[Raw data]
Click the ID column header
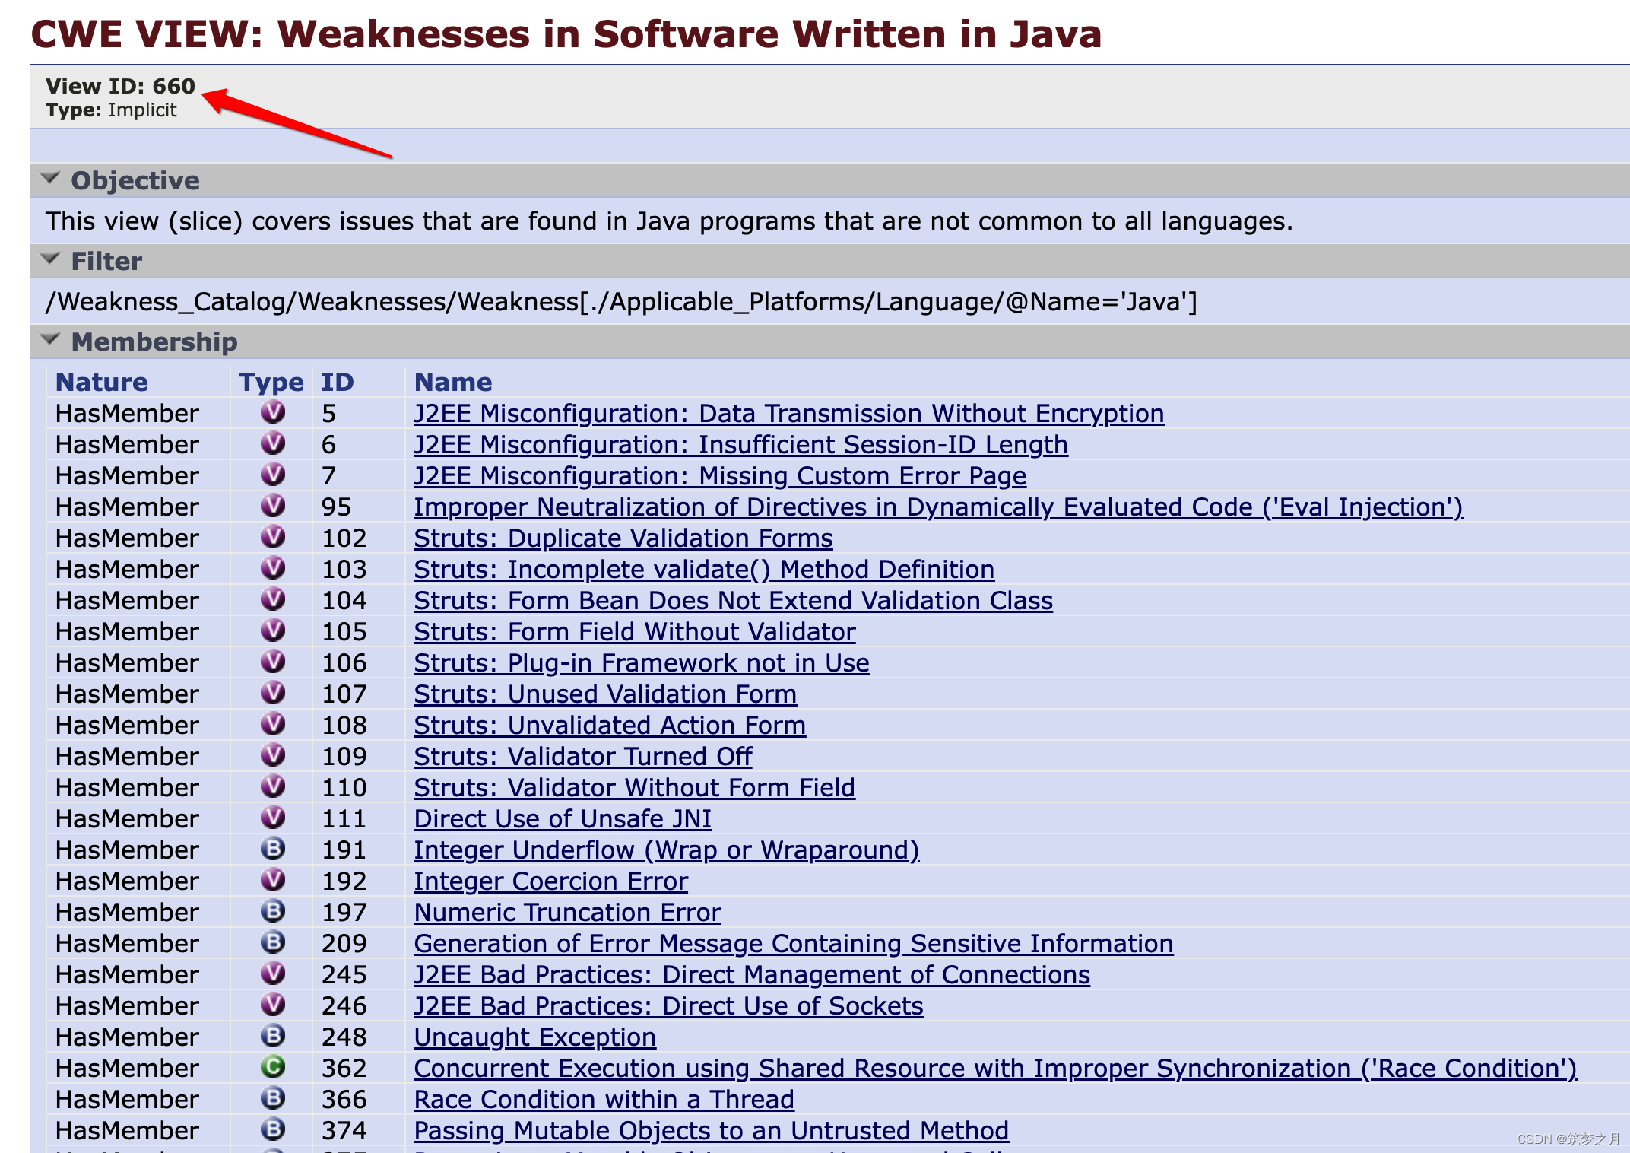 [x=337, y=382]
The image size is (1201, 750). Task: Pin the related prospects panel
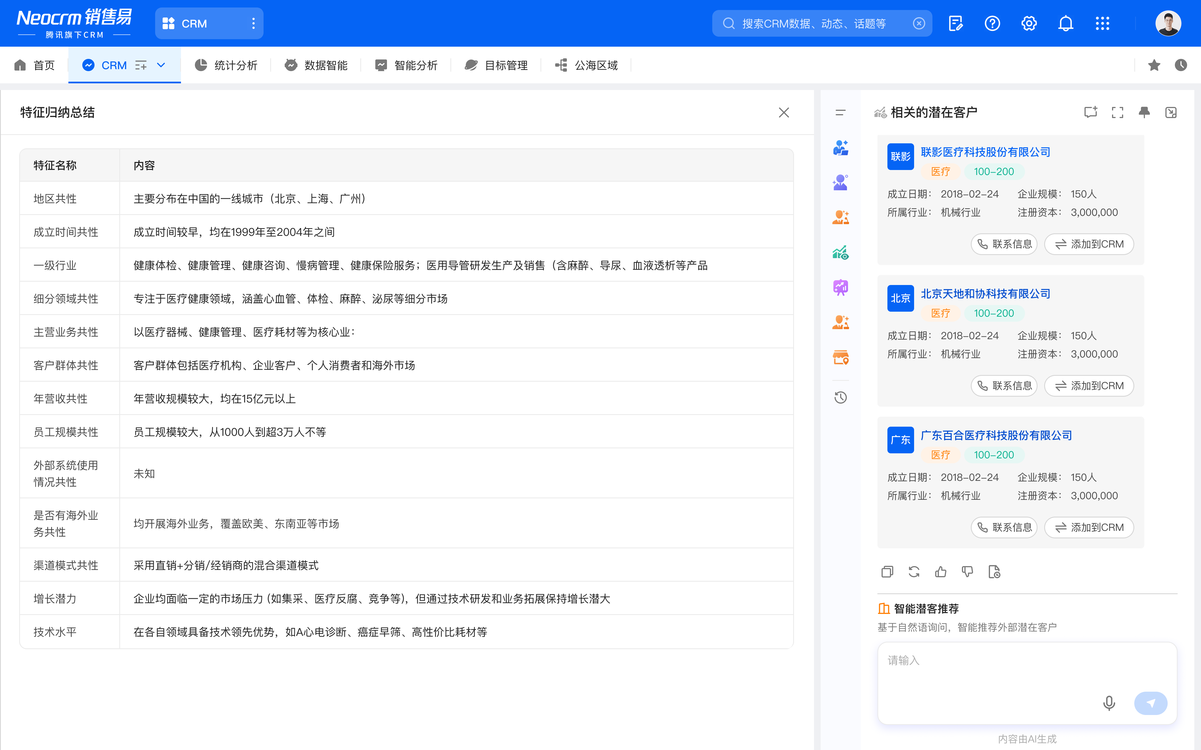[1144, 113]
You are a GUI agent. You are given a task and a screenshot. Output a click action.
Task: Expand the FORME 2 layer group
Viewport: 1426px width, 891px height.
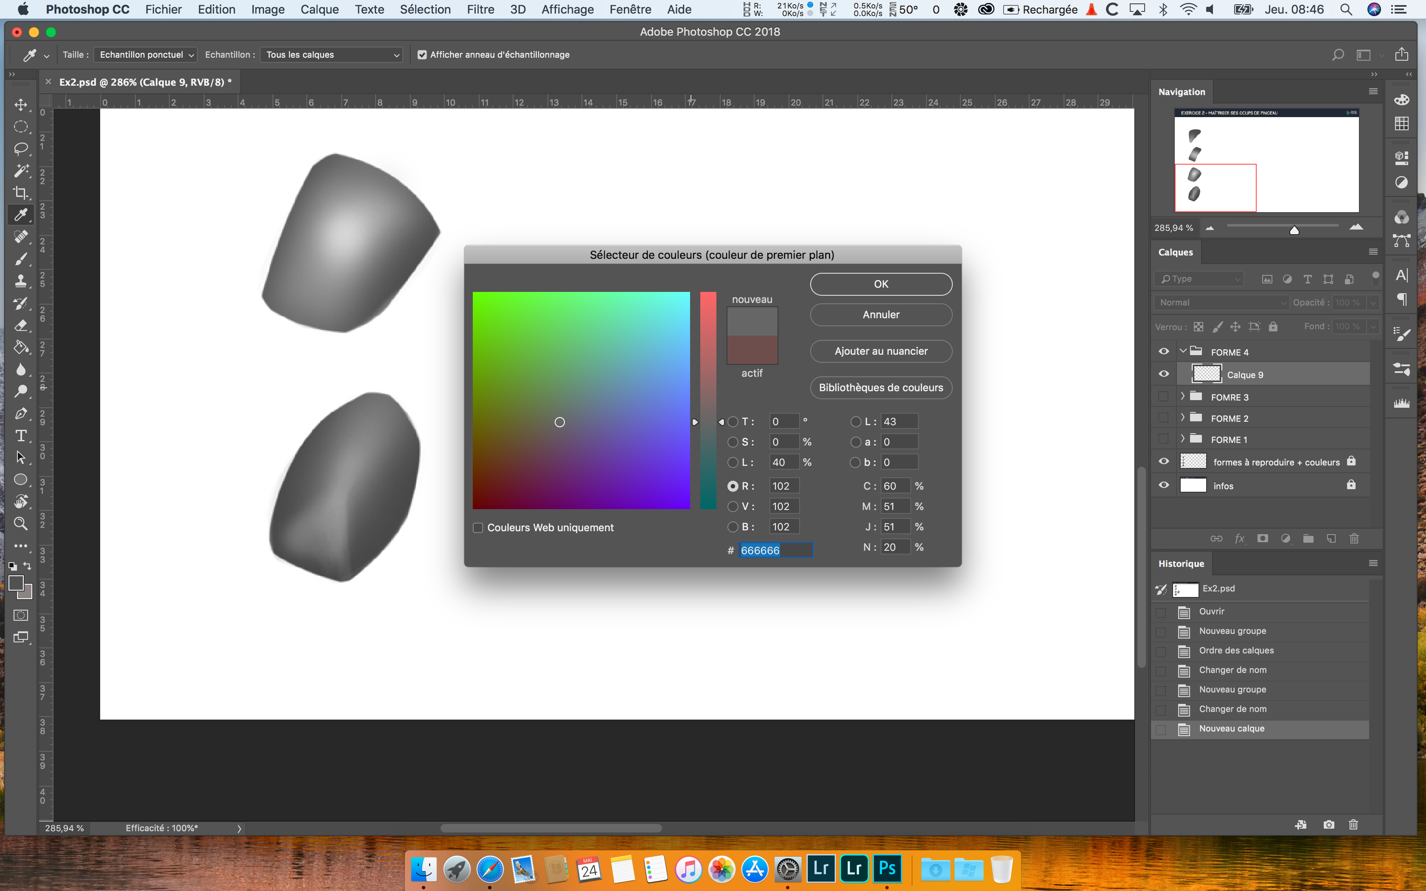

[How to complete this task] In the records above, locate the line with "You are a GUI"; output it and each line after it through the last one, exactly, omitting pictures.

[Response to the task]
You are a GUI agent. You are given a task and a screenshot. Output a click action.
Task: Expand the FORME 2 layer group
Viewport: 1426px width, 891px height.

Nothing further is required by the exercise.